Pandeminin Yıkıcı Etkilerinin Üstesinden Çalışanları ile Birlikte Yükselen Şirketler mi Gelecek?

14 Ekim 2022

İşe alım yapmanın bu kadar zor olduğu başka bir dönem yaşanmış mıydı? Ekonomiler büyürken, şirketlerin yatırım ve yeni proje yapma iştahı bu kadar kabarıkken, teknoloji durdurulamaz bir hızla ilerlerken tek sorunun kaynak bulmak olabileceğini kimse öngörebildi mi?

İş ilanlarına yapılan binlerce başvuru arasından şirketler uygun adayı seçmekte zorlanırken, şimdi başvuru olması için denenmeyen yaratıcı yöntem kalmıyor, ona rağmen yeni jenerasyon artık kendi fiziki ve akıl sağlığını, kariyer gelişimini ve kendisine verilecek değeri hissettirmeyen en iyi teklifi görmeden hareket etmiyor. Ciddi bir yetenek savaşı var ancak kazananı da yok gibi görünüyor.

Peki ya içerideki yetenekler? Bu derece bir yetenek rekabeti ortamında onları elde tutabilmek, sizi tanıyan, şirketinizi bilen değerlere sahip çıkabilmek, onları memnun etmek de bir o kadar zor değil mi? Dışarıdan alacağınız bir kaynağa göre zaten yetişmiş, şirketinizin kültürüne uyum sağlamış, müşterilerinizi, işinizi bilen, tanıyan kadronuz aslında rekabetteki en önemli gücünüz değil mi?

İçerideki yetenekleri elde tutmak için tüm firmalar özellikle 2021’in ikinci yarısından itibaren kolları sıvadı, enflasyonist ortamda maaş artışları, düzenlemeleri yapanlar, bunları tüm mecralardan duyuranlar, tatil beldelerinden çalışma imkanları sunanlar, psikolojik destek paketleri , hediye kutuları, online platformlardan çeşit çeşit eğitimler derken kimisi zaruri kimisi ise içi boş çok sayıda aksiyon alındı. Yine de ayrılmaların önüne geçilemedi. Maaş aynı, sosyal haklar aynı olmasına rağmen iş değişikliği yapanların, işin anlam ifade etmediğini, kendisini geliştiremediğini geri bildirim olarak verenlerin sayısı azalmadı.

2022 Ranstad IK Trendleri ve Ücret Raporu’na göre 2022’de IK departmanı için en büyük zorluklar maaş ve yan haklardaki beklentileri yönetmek, en başarılı çalışanları elde tutmak & lider yetiştirmek, çalışan bağlılığı sağlamak ve yüksek çalışan devir hızını yönetmek olarak görünüyor.

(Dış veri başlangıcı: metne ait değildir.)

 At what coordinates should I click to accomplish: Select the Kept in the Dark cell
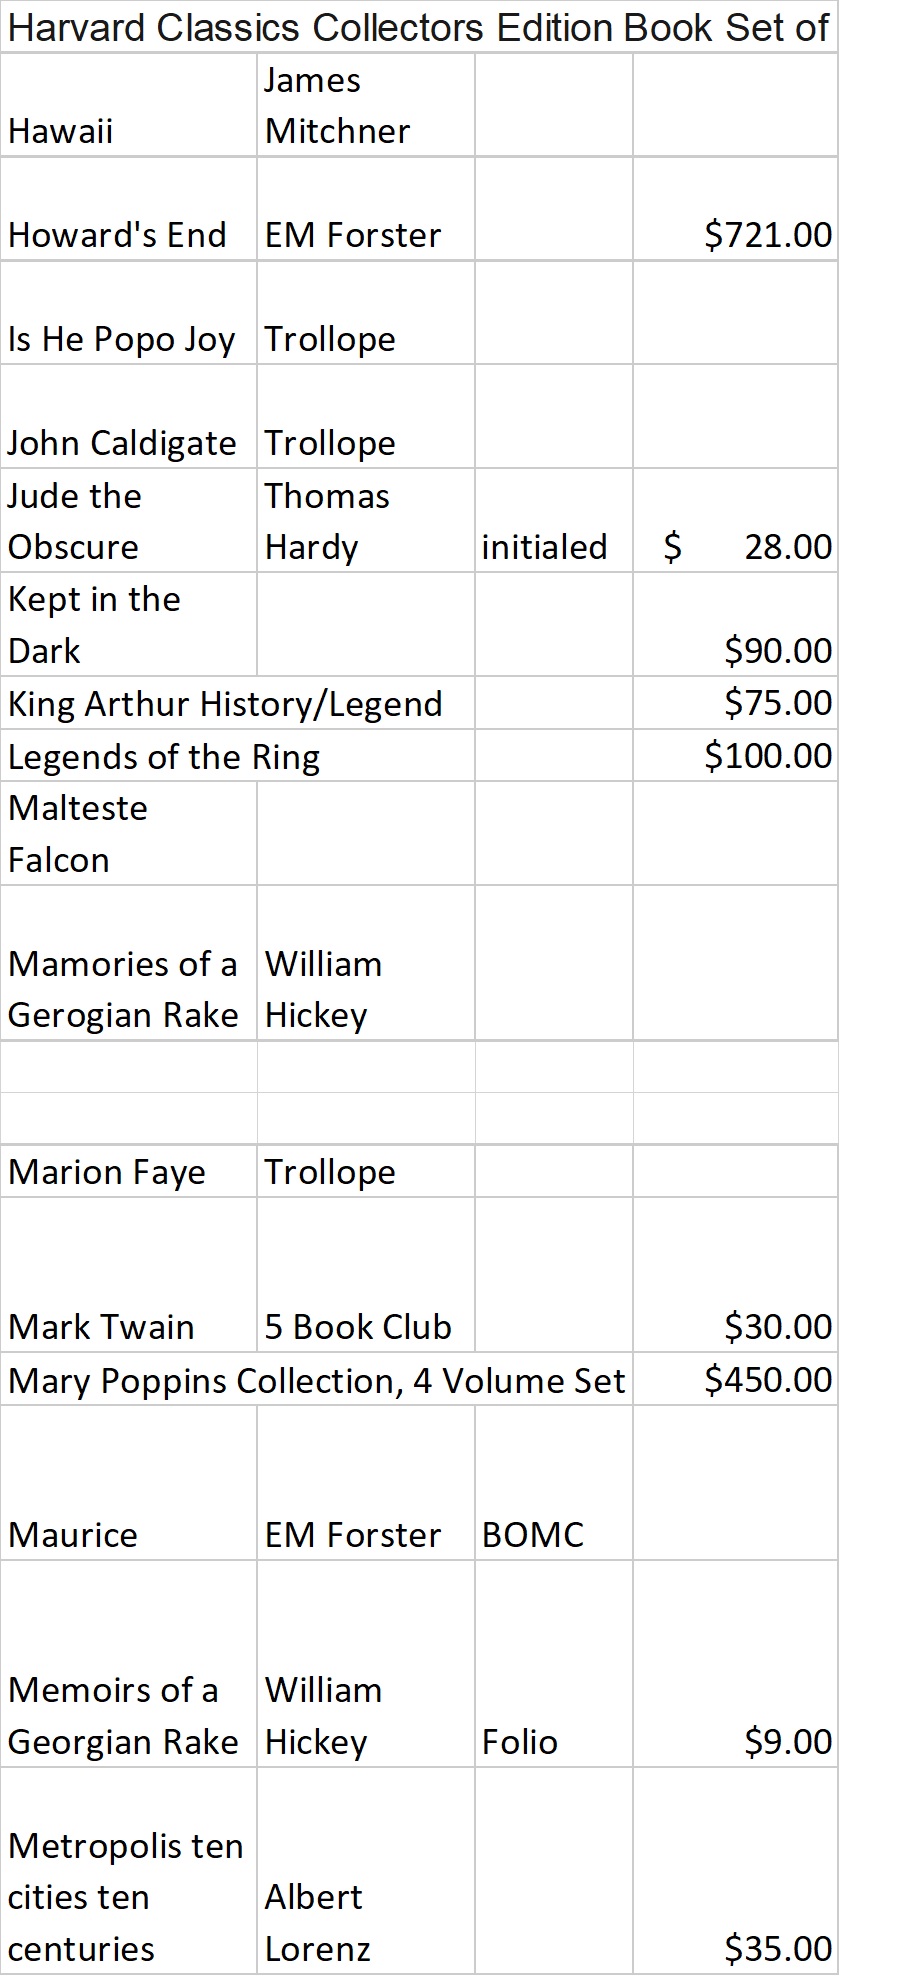click(128, 625)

Bu da gösteriyor ki, çalışanlarının kendi potansiyelini keşfetmelerine alan açmak, kendilerinin dahi farkında olmadıkları yetkinlikleri ortaya çıkarmak ve bu yetkinlikleri en iyi şekilde kullanabilecekleri kariyer olanaklarını sağlamak, konfor alanlarından çıkmaları ve yeni dünya düzenine, değişimine ayak uydurabilmeleri için yanlarında olmak, destek vermek ve koçluk sağlamak şirketlerin hem mevcut yeteneklerini ellerinde tutmalarına hem de çalışanları ile birlikte gelişmelerine ve büyümelerine imkan sağlıyor.

Çalışanlardan, atandıkları iş pozisyonları ve sorumluluklarını hakkıyla yerine getirmeleri için sadece o alanda sahip oldukları yetenek ve becerileri kullanarak yüksek performans sergilemelerini beklemek bu dönemde artık geçerli değil. Yaptığı işte anlam bulabilmesi, beceri ve yetenekli olduğu tüm alanları keşfetmesine olanak sağlanması, yüksek performans göstereceği kariyer yolunu kendinin belirlemesi için desteklenmesi öne çıkan en doğal motivasyon faktörleri olmaktadır.

Artık müşteri ve çalışan beklentilerine cevap verebilen bir modern şirket kültürü oluşturabilen, çalışanların yeni dönem liderlik beklentilerine bütünsel bir yaklaşımla cevap verebilen, çalışanların yüksek performans gösterme motivasyonları için onları güçlendiren ve pandemi sonrası iş hayatı dönemine geçiş yaparken, artan rekabet ve zorlaşan çalışma koşullarında liderlerini tüm şirkete yaygınlaştırılmış bir koçluk kültürü ile güçlendiren, yeteneklerini yetkinlik akademileri ile destekleyen şirketler çalışanları ile birlikte yükseleceklerdir.